__Work instructions__
Reproduce every one of the following rows word for word, keeping them in their original order.

__Information provided__
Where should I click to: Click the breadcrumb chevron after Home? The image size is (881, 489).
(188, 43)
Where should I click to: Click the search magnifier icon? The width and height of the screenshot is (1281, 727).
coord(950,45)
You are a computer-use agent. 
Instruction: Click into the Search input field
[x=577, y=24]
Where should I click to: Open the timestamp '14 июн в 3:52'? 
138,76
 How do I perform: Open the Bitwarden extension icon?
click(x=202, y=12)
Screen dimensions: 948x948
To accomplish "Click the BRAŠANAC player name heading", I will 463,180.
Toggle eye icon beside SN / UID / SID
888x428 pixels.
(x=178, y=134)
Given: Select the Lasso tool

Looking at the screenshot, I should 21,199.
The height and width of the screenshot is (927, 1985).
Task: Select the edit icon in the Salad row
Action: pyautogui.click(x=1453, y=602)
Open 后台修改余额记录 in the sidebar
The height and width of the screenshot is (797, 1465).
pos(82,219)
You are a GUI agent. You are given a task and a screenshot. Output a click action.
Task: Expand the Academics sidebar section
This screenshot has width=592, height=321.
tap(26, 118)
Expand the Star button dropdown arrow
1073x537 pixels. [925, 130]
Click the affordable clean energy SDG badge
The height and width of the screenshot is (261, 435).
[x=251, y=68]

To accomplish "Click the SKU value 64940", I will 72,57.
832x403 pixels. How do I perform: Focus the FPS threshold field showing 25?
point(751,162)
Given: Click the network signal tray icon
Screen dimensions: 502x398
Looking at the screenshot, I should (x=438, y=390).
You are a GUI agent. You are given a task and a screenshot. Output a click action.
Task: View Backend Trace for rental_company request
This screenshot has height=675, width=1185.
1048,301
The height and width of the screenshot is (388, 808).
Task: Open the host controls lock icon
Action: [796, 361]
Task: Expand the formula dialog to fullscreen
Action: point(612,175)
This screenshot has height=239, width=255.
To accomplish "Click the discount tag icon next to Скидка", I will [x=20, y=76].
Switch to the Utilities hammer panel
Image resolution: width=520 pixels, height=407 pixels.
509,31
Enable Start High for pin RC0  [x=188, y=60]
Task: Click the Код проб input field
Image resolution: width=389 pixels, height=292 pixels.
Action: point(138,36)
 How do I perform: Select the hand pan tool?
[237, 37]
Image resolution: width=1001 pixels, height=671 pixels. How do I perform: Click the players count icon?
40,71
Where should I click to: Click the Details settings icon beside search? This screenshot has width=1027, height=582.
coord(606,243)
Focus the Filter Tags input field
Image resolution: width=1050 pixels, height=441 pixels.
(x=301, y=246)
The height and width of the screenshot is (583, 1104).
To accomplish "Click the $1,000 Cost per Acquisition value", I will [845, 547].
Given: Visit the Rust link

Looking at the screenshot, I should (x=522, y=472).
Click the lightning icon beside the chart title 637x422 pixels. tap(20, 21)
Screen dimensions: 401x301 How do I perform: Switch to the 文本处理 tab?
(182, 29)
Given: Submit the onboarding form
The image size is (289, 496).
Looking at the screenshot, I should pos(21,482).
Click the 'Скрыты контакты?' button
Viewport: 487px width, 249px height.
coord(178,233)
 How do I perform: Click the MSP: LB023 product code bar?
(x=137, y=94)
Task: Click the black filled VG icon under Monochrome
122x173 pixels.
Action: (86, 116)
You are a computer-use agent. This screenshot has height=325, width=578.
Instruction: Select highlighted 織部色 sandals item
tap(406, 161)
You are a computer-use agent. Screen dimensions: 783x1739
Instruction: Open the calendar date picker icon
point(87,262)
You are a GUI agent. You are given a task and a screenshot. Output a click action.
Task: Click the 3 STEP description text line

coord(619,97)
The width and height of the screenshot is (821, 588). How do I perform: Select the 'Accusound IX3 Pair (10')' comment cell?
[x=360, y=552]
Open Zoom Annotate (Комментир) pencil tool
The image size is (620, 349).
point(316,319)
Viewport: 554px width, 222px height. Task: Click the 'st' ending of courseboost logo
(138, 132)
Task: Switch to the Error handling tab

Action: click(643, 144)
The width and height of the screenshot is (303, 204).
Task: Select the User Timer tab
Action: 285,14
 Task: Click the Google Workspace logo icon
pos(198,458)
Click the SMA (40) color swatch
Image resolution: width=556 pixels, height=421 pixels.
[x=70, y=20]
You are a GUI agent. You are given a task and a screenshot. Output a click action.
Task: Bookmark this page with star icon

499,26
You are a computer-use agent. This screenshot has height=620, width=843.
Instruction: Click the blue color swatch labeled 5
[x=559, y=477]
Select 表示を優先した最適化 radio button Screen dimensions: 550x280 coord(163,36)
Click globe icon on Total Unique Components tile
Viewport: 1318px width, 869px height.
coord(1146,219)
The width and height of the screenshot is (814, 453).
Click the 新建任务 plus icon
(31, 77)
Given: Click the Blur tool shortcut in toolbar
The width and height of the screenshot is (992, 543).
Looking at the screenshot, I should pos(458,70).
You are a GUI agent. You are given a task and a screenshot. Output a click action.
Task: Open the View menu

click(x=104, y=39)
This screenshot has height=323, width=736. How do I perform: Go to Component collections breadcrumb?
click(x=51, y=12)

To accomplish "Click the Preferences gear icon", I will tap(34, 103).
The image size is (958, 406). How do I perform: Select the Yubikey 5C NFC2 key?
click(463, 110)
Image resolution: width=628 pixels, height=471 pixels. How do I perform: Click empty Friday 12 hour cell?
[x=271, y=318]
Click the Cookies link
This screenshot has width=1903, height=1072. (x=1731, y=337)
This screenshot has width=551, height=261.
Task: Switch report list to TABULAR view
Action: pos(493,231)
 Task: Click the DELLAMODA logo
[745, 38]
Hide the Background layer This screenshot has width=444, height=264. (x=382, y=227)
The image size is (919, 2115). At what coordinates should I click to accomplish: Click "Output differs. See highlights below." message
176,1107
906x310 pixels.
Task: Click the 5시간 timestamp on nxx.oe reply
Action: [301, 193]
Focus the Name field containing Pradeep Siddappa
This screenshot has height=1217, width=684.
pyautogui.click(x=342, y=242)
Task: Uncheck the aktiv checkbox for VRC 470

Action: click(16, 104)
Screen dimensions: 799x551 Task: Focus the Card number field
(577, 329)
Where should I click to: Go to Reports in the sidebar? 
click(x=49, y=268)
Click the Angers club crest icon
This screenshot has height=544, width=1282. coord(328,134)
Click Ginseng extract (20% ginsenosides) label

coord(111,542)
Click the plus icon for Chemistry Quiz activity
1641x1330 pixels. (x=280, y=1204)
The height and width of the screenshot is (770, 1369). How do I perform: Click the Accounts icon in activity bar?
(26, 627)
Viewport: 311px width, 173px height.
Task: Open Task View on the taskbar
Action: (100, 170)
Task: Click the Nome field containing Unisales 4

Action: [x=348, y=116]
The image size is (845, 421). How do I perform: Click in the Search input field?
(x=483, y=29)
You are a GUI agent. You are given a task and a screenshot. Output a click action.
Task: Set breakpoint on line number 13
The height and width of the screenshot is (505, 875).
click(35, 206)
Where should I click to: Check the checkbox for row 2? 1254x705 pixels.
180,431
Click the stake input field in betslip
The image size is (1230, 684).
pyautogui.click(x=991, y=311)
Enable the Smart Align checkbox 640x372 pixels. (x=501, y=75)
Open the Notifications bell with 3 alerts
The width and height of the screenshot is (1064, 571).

__Task output__
Where should I click to: Click the breadcrumb chevron after Home? The image size is (881, 489).
(188, 43)
Where should I click to: Click the search magnifier icon? The width and height of the screenshot is (1281, 727).
coord(950,45)
You are a computer-use agent. 
Instruction: Click into the Search input field
[x=577, y=24]
Where should I click to: Open the timestamp '14 июн в 3:52'? 
138,76
 How do I perform: Open the Bitwarden extension icon?
click(x=202, y=12)
Screen dimensions: 948x948
To accomplish "Click the BRAŠANAC player name heading", I will 463,180.
Toggle eye icon beside SN / UID / SID
888x428 pixels.
(x=178, y=134)
Given: Select the Lasso tool

Looking at the screenshot, I should 21,199.
The height and width of the screenshot is (927, 1985).
Task: Select the edit icon in the Salad row
Action: pyautogui.click(x=1453, y=602)
Open 后台修改余额记录 in the sidebar
The height and width of the screenshot is (797, 1465).
pos(82,219)
You are a GUI agent. You are given a task and a screenshot. Output a click action.
Task: Expand the Academics sidebar section
This screenshot has width=592, height=321.
tap(26, 118)
Expand the Star button dropdown arrow
1073x537 pixels. [925, 130]
Click the affordable clean energy SDG badge
The height and width of the screenshot is (261, 435).
[x=251, y=68]

To accomplish "Click the SKU value 64940", I will 72,57.
832x403 pixels. How do I perform: Focus the FPS threshold field showing 25?
point(751,162)
Given: Click the network signal tray icon
Screen dimensions: 502x398
Looking at the screenshot, I should (x=438, y=390).
You are a GUI agent. You are given a task and a screenshot. Output a click action.
Task: View Backend Trace for rental_company request
This screenshot has height=675, width=1185.
1048,301
The height and width of the screenshot is (388, 808).
Task: Open the host controls lock icon
Action: [796, 361]
Task: Expand the formula dialog to fullscreen
Action: point(612,175)
This screenshot has height=239, width=255.
To accomplish "Click the discount tag icon next to Скидка", I will [x=20, y=76].
Switch to the Utilities hammer panel
Image resolution: width=520 pixels, height=407 pixels.
509,31
Enable Start High for pin RC0  [x=188, y=60]
Task: Click the Код проб input field
Image resolution: width=389 pixels, height=292 pixels.
Action: point(138,36)
 How do I perform: Select the hand pan tool?
[237, 37]
Image resolution: width=1001 pixels, height=671 pixels. How do I perform: Click the players count icon?
40,71
Where should I click to: Click the Details settings icon beside search? This screenshot has width=1027, height=582.
coord(606,243)
Focus the Filter Tags input field
Image resolution: width=1050 pixels, height=441 pixels.
(x=301, y=246)
The height and width of the screenshot is (583, 1104).
To accomplish "Click the $1,000 Cost per Acquisition value", I will [845, 547].
Given: Visit the Rust link

Looking at the screenshot, I should (x=522, y=472).
Click the lightning icon beside the chart title 637x422 pixels. tap(20, 21)
Screen dimensions: 401x301 How do I perform: Switch to the 文本处理 tab?
(182, 29)
Given: Submit the onboarding form
The image size is (289, 496).
Looking at the screenshot, I should pos(21,482).
Click the 'Скрыты контакты?' button
Viewport: 487px width, 249px height.
coord(178,233)
 How do I perform: Click the MSP: LB023 product code bar?
(x=137, y=94)
Task: Click the black filled VG icon under Monochrome
122x173 pixels.
Action: (86, 116)
You are a computer-use agent. This screenshot has height=325, width=578.
Instruction: Select highlighted 織部色 sandals item
tap(406, 161)
You are a computer-use agent. Screen dimensions: 783x1739
Instruction: Open the calendar date picker icon
point(87,262)
You are a GUI agent. You are given a task and a screenshot. Output a click action.
Task: Click the 3 STEP description text line

coord(619,97)
The width and height of the screenshot is (821, 588). How do I perform: Select the 'Accusound IX3 Pair (10')' comment cell?
[x=360, y=552]
Open Zoom Annotate (Комментир) pencil tool
The image size is (620, 349).
point(316,319)
Viewport: 554px width, 222px height. Task: Click the 'st' ending of courseboost logo
(138, 132)
Task: Switch to the Error handling tab

Action: click(643, 144)
The width and height of the screenshot is (303, 204).
Task: Select the User Timer tab
Action: 285,14
 Task: Click the Google Workspace logo icon
pos(198,458)
Click the SMA (40) color swatch
Image resolution: width=556 pixels, height=421 pixels.
[x=70, y=20]
You are a GUI agent. You are given a task and a screenshot. Output a click action.
Task: Bookmark this page with star icon

499,26
You are a computer-use agent. This screenshot has height=620, width=843.
Instruction: Click the blue color swatch labeled 5
[x=559, y=477]
Select 表示を優先した最適化 radio button Screen dimensions: 550x280 coord(163,36)
Click globe icon on Total Unique Components tile
Viewport: 1318px width, 869px height.
coord(1146,219)
The width and height of the screenshot is (814, 453).
Click the 新建任务 plus icon
(31, 77)
Given: Click the Blur tool shortcut in toolbar
The width and height of the screenshot is (992, 543).
Looking at the screenshot, I should pos(458,70).
You are a GUI agent. You are given a task and a screenshot. Output a click action.
Task: Open the View menu

click(x=104, y=39)
This screenshot has height=323, width=736. How do I perform: Go to Component collections breadcrumb?
click(x=51, y=12)

To accomplish "Click the Preferences gear icon", I will tap(34, 103).
The image size is (958, 406). How do I perform: Select the Yubikey 5C NFC2 key?
click(463, 110)
Image resolution: width=628 pixels, height=471 pixels. How do I perform: Click empty Friday 12 hour cell?
[x=271, y=318]
Click the Cookies link
This screenshot has width=1903, height=1072. (x=1731, y=337)
This screenshot has width=551, height=261.
Task: Switch report list to TABULAR view
Action: pos(493,231)
 Task: Click the DELLAMODA logo
[745, 38]
Hide the Background layer This screenshot has width=444, height=264. (x=382, y=227)
The image size is (919, 2115). At what coordinates should I click to accomplish: Click "Output differs. See highlights below." message
176,1107
906x310 pixels.
Task: Click the 5시간 timestamp on nxx.oe reply
Action: [301, 193]
Focus the Name field containing Pradeep Siddappa
This screenshot has height=1217, width=684.
pyautogui.click(x=342, y=242)
Task: Uncheck the aktiv checkbox for VRC 470

Action: click(16, 104)
Screen dimensions: 799x551 Task: Focus the Card number field
(577, 329)
Where should I click to: Go to Reports in the sidebar? 
click(x=49, y=268)
Click the Angers club crest icon
This screenshot has height=544, width=1282. coord(328,134)
Click Ginseng extract (20% ginsenosides) label

coord(111,542)
Click the plus icon for Chemistry Quiz activity
1641x1330 pixels. (x=280, y=1204)
The height and width of the screenshot is (770, 1369). How do I perform: Click the Accounts icon in activity bar?
(26, 627)
Viewport: 311px width, 173px height.
Task: Open Task View on the taskbar
Action: (100, 170)
Task: Click the Nome field containing Unisales 4

Action: [x=348, y=116]
The image size is (845, 421). How do I perform: Click in the Search input field?
(x=483, y=29)
You are a GUI agent. You are given a task and a screenshot. Output a click action.
Task: Set breakpoint on line number 13
The height and width of the screenshot is (505, 875).
click(35, 206)
Where should I click to: Check the checkbox for row 2? 1254x705 pixels.
180,431
Click the stake input field in betslip
The image size is (1230, 684).
pyautogui.click(x=991, y=311)
Enable the Smart Align checkbox 640x372 pixels. (x=501, y=75)
Open the Notifications bell with 3 alerts
The width and height of the screenshot is (1064, 571).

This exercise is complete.